The primary purpose of the GEOTAIL satellite is to study the structure and dynamics of the tail region of the magnetosphere.For this purpose the orbit is designed to cover the magnetotail over a wide range of distances: 8 Re to 210 Re from the earth.


This magnetosphere tail observation satellite makes direct observations at sites where physical phenomena occur in the space around the Earth.
Both research and development and operations for this probe were carried out as part of a cooperative project between the US and Japan in order to elucidate processes of acceleration and heating for and the origin of high temperature plasma in the magnetosphere as well as the dynamics and structure of the Earth’s magnetosphere tail.

The GEOTAIL magnetosphere tail observation satellite launched by a Delta-II rocket from Cape Canaveral, Florida in the US on the 24th of July, 1992 is part of a cooperative project between the US and Japan. The main goal was to obtain clues that would help solve mysteries such as:
“How does magnetic field energy change in the magnetosphere tail and how are ions and electrons accelerated?,” “How are the various waves in the magnetosphere tail related?,” and “What is the source of the plasma in the magnetosphere tail and how is it transported?”

In order to achieve this goal, the GEOTAIL project developed and launched instruments in accordance with a policy of furthering understanding via direct observations at the sites of physical phenomena and comprehensive observation such as of particle distribution functions, electric fields, magnetic fields, and wave motion for microscopic physical processes and macroscopic structures in the space around the Earth.

Name (pre-launch in parentheses) GEOTAIL
International Designation Code 1992-044A
Objectives Research on structure and dynamics of the earth's magnetotail
Participation in ISTP (International Solar-Terrestrial Physics)
Lunch Date July 24, 1992
Launch Location Cape Canaveral (Florida, U.S.A.)州)
Launch Vehicle Delta 2
Weight 1,009 kg (at launch)
Shape Cylinder of 2.2m diameter and 1.6m height
Equipped with two 6m-long extendable masts for magnetic sensor and four 50m-long antennas
Orbit Altitude Perigee 57,000 km, Apogee 200,000 km
Orbit Inclination 29°
Type of Orbit Double lunar swing-by
Scientific Instruments 1. Magnetic field monitor
2. Electric field monitor
3. Two sets of plasma monitors
4. Two sets of high-energy particle monitors
5. Plasma wave instrument
Operation For the first two years, the satellite was planned to orbit and perform double lunar swing-bys to observe the magnetotail's far region (80 to 220 times the radius of the earth) while keeping apogee in the earth's night side. In mid-November, 1994, the apogee was lowered to a point 50 times the earth's radius and, on February, 1995, even further to 30 times the earth's radius to study the process of magnetotail sub-storms near the earth. The perigee was set to about 10 times the earth's radius and orbital inclination to the ecliptic plane was set to be -7° so that the apogee of the satellite would be positioned in the magnetotail's neutral plane around the winter solstice.
════════════════
▶ Try it
Rewrite the passage of the GEOTAIL text that begins at the words "In order to achieve" and ends after "structures in the space around the Earth.", putting "in-situ observations" in place of "direct observations".

(Saved entries)
════════════════
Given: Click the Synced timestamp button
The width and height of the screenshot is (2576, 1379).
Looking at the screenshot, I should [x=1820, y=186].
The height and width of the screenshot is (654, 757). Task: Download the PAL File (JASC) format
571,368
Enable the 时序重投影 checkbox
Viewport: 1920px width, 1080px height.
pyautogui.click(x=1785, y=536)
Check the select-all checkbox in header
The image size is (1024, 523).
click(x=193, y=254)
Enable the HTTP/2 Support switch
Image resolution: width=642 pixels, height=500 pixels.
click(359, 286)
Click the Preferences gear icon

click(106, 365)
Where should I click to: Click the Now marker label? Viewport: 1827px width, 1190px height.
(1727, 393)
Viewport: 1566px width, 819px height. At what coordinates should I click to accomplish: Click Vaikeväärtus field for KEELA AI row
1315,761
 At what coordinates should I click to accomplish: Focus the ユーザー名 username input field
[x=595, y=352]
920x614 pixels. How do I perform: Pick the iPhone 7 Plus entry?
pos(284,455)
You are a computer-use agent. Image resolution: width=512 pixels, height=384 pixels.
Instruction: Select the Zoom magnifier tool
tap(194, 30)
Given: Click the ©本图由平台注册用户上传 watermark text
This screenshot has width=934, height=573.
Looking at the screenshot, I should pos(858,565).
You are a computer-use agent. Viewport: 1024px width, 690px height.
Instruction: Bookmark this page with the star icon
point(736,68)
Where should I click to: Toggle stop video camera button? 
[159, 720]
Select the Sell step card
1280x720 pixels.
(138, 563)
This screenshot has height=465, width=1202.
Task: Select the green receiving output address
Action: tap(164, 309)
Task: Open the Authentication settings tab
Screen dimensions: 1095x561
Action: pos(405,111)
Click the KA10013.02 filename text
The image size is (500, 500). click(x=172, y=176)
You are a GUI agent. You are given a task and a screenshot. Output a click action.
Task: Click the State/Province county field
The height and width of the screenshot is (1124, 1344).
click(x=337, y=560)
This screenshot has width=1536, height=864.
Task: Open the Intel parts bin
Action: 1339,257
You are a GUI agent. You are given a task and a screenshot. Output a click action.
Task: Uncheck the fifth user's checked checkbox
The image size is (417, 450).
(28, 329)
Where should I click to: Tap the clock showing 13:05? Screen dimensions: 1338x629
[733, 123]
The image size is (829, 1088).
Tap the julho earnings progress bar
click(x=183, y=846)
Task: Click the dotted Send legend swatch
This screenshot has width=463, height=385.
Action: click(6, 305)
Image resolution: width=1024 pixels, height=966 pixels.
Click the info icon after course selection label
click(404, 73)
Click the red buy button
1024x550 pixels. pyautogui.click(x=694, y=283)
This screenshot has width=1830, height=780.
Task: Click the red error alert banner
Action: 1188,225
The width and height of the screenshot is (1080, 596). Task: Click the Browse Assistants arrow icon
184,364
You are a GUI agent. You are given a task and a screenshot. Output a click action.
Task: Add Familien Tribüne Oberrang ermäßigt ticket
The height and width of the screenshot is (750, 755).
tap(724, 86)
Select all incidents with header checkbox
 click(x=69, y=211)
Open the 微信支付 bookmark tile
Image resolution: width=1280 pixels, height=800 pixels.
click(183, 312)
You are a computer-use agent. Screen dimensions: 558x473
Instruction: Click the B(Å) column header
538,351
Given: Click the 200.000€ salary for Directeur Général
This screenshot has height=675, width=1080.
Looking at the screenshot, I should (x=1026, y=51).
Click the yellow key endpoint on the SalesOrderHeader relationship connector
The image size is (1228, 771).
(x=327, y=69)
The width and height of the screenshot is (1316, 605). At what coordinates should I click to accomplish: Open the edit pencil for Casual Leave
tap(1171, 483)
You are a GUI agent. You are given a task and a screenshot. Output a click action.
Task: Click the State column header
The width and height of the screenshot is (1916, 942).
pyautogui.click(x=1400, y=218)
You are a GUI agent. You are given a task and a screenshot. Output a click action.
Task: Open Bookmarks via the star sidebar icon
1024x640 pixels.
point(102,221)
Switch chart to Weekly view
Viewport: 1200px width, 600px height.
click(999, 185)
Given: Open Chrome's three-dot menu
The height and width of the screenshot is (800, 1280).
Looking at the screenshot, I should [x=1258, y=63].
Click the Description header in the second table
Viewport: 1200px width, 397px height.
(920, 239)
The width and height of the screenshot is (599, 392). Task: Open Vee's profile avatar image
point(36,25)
════════════════
▶ Response
In order to achieve this goal, the GEOTAIL project developed and launched instruments in accordance with a policy of furthering understanding via in-situ observations at the sites of physical phenomena and comprehensive observation such as of particle distribution functions, electric fields, magnetic fields, and wave motion for microscopic physical processes and macroscopic structures in the space around the Earth.